Immunoglobulin interface redesigning to enhance lebrikizumab mediated immunomodulation of IL-13 hyper-response

Abstract

The overexpression of interleukin-13 (IL-13) leads to autoimmune and inflammatory diseases. These adverse responses can be neutralized by using lebrikizumab as a therapeutic monoclonal antibody (mAb). Herein, we have attempted to modulate the lebrikizumab mAb to enhance its binding affinity towards IL-13. The interface residues of the lebrikizumab-IL-13 complex were determined by the PyMOL and verified by the artificial neural network-based B-cell epitope prediction server (ABCpred server) and the Paratome web server. The Cologne University Protein Stability Analysis Tool (CUPSAT) web server based mutational approach was used to identify the stable and favorable interface mutations in the lebrikizumab. Only 40 mutations were selected to generate a single mutant library, and their binding affinity for IL-13 was analyzed by using the Z-Dock server.

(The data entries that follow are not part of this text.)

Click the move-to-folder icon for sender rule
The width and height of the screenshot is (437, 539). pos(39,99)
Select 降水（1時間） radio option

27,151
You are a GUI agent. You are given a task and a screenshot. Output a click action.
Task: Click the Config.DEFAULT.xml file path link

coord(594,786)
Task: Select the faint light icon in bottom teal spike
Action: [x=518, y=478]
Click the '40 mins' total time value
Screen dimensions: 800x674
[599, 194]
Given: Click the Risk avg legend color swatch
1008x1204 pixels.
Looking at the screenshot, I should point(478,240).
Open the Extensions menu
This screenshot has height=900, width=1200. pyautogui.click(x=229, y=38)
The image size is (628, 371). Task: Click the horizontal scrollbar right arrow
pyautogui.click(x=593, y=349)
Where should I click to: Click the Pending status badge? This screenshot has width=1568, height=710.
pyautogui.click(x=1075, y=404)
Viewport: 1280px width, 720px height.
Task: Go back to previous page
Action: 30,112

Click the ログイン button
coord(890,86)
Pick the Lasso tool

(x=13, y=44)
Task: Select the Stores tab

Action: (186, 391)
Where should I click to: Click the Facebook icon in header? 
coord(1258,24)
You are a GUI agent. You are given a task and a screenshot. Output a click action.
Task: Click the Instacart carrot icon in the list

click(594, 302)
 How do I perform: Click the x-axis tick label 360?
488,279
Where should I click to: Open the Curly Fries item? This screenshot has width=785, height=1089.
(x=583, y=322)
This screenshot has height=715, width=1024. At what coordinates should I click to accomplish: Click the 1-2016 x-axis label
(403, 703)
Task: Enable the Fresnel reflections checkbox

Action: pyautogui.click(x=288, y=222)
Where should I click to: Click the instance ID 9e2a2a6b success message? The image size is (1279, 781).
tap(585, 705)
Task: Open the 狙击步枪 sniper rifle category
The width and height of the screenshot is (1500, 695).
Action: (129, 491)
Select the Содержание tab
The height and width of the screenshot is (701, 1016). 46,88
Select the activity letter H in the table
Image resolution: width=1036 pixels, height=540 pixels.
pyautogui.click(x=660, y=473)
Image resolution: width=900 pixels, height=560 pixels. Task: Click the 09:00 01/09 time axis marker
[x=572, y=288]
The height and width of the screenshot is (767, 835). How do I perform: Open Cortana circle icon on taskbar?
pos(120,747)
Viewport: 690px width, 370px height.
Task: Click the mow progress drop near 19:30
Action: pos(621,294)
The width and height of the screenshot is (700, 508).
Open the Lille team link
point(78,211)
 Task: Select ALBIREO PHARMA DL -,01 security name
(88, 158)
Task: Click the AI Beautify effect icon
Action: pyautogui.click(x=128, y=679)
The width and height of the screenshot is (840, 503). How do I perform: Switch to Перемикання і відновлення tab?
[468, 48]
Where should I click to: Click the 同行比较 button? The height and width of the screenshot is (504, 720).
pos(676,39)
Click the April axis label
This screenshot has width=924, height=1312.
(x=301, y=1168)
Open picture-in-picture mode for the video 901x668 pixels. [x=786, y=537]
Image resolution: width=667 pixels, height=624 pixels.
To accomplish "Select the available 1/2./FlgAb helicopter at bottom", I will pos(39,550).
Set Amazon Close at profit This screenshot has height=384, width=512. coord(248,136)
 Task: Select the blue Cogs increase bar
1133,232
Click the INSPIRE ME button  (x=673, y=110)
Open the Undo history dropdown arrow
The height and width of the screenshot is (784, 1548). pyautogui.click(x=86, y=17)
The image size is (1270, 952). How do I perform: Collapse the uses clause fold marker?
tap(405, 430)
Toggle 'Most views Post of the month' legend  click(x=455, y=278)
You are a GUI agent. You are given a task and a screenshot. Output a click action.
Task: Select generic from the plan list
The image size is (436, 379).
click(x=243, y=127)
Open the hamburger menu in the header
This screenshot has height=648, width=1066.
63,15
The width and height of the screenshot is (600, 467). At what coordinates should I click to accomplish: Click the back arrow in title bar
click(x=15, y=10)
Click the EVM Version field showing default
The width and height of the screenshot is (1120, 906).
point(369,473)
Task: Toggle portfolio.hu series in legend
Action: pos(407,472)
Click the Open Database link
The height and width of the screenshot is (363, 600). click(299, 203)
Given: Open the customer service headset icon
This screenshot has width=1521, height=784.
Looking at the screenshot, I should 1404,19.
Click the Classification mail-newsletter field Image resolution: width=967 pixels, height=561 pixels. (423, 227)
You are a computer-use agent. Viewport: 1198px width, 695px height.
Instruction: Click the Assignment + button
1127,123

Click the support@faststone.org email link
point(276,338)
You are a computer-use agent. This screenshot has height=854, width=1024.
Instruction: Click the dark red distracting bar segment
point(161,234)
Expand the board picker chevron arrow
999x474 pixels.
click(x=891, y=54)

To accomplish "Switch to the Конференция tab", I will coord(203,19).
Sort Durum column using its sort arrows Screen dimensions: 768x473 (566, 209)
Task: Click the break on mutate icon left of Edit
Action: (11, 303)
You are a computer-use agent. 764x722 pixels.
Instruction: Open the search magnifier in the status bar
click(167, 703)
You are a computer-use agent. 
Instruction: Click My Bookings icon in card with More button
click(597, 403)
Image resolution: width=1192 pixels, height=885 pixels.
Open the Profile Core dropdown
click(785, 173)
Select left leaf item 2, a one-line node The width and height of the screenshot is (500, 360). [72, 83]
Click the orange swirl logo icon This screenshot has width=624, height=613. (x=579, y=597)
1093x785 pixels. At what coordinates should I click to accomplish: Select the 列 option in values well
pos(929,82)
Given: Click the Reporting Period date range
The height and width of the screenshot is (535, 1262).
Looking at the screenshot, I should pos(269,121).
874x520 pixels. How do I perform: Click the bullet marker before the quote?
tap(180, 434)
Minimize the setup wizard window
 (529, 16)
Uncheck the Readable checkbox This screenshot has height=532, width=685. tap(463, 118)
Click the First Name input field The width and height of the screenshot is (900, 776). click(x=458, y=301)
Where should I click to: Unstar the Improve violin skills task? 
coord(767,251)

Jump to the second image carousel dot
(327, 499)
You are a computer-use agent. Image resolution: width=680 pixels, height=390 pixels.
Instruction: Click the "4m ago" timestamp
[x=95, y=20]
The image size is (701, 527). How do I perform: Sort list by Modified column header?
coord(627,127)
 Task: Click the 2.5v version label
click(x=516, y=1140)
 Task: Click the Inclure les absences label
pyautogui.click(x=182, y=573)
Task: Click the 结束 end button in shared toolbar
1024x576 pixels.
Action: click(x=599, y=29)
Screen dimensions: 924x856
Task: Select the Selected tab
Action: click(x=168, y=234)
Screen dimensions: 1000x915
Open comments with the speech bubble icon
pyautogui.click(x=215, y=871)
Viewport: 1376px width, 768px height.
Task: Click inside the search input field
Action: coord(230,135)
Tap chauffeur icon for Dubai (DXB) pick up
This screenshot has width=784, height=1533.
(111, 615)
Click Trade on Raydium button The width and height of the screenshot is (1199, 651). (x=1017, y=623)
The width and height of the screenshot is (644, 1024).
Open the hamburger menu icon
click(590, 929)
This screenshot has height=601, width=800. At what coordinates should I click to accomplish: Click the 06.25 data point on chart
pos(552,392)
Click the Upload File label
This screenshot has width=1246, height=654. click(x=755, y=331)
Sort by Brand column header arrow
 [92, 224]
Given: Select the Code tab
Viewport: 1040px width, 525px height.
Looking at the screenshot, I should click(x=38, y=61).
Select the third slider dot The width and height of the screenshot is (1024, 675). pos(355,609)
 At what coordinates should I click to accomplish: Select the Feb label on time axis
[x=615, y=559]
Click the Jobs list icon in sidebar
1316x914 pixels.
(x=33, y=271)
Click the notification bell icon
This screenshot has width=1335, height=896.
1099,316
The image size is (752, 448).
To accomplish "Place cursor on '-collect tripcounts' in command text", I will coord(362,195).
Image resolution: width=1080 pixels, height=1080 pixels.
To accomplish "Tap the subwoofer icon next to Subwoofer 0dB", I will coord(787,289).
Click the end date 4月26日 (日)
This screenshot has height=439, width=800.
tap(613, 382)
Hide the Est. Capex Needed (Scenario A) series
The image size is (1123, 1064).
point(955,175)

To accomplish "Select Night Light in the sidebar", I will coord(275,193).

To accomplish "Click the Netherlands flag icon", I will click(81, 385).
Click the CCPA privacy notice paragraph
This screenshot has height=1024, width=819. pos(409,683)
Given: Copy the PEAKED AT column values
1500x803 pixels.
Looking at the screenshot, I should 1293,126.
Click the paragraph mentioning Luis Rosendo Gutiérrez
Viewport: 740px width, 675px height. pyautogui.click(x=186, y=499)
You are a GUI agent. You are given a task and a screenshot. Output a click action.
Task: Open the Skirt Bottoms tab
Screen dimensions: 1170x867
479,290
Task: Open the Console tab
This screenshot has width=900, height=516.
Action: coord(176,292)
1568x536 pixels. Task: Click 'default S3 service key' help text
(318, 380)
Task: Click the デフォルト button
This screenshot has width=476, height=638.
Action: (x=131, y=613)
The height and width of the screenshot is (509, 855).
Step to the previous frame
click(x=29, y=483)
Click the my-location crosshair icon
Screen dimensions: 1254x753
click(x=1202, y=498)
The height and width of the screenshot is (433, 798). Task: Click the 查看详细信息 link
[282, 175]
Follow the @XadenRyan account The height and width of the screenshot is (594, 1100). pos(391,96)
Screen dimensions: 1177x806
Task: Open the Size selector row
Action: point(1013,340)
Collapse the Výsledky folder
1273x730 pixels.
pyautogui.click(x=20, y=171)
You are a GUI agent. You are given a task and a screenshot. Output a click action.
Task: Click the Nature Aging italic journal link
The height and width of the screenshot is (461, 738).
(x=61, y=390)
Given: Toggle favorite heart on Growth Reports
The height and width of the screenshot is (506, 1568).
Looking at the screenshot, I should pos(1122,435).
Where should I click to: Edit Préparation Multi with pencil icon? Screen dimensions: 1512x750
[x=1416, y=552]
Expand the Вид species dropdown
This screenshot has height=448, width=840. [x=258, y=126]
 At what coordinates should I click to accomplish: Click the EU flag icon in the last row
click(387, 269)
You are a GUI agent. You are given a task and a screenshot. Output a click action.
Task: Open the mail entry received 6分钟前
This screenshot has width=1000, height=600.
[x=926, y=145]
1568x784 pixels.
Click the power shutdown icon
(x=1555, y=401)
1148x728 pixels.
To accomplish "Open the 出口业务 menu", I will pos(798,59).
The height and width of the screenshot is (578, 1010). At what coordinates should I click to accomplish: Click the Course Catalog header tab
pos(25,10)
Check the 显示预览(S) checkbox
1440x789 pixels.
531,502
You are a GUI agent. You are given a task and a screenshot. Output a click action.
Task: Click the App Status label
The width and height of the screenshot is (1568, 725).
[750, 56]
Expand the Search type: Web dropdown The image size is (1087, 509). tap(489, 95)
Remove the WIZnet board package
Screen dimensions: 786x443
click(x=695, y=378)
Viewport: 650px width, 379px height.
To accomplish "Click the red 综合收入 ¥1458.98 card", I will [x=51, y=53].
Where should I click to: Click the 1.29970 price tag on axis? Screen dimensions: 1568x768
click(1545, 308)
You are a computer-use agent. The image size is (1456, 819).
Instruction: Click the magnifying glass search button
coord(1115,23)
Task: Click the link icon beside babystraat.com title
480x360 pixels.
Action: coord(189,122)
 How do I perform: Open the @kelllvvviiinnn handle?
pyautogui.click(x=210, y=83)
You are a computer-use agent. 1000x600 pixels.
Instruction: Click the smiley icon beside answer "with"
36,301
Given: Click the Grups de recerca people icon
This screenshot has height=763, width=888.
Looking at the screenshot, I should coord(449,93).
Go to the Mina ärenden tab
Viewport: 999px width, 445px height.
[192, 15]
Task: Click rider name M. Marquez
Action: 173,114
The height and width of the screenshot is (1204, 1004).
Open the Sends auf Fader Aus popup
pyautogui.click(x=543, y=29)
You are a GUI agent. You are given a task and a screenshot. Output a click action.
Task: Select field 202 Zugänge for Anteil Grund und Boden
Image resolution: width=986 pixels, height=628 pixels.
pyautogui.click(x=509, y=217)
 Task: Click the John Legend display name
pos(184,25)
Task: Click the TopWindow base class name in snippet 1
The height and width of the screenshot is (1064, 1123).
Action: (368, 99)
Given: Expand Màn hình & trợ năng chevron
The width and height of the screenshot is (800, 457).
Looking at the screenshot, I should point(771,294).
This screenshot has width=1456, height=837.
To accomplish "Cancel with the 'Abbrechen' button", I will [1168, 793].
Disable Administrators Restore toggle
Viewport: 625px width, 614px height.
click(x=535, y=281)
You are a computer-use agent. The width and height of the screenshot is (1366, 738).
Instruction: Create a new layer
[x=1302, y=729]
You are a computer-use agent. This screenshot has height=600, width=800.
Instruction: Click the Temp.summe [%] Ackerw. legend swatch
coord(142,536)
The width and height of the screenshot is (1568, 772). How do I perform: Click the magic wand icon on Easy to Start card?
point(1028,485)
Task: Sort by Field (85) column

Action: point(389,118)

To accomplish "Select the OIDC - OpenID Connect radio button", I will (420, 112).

Based on high Z-score, mutants having a better affinity with IL-13 were selected to create a multi-mutant library. The multi-mutant library was again subjected to the Z-Dock server, and their binding affinity was determined. The highest-scoring ten mAb mutants were validated by using PatchDock and ClusPro servers. The best two potential mAb mutants were identified and subjected to molecular dynamics (MD) simulations to ensure its structural stability at the microscopic level. The changes in the different bonds as the effect of mutation were assessed by LigPlot + v2.1. The AllerTOP and ToxinPred web servers were used to analyze the non-allergic and nontoxic nature of the selected mutants. Therefore, these redesigned mAb could be used for potential treatment against IL-13 associated diseased conditions.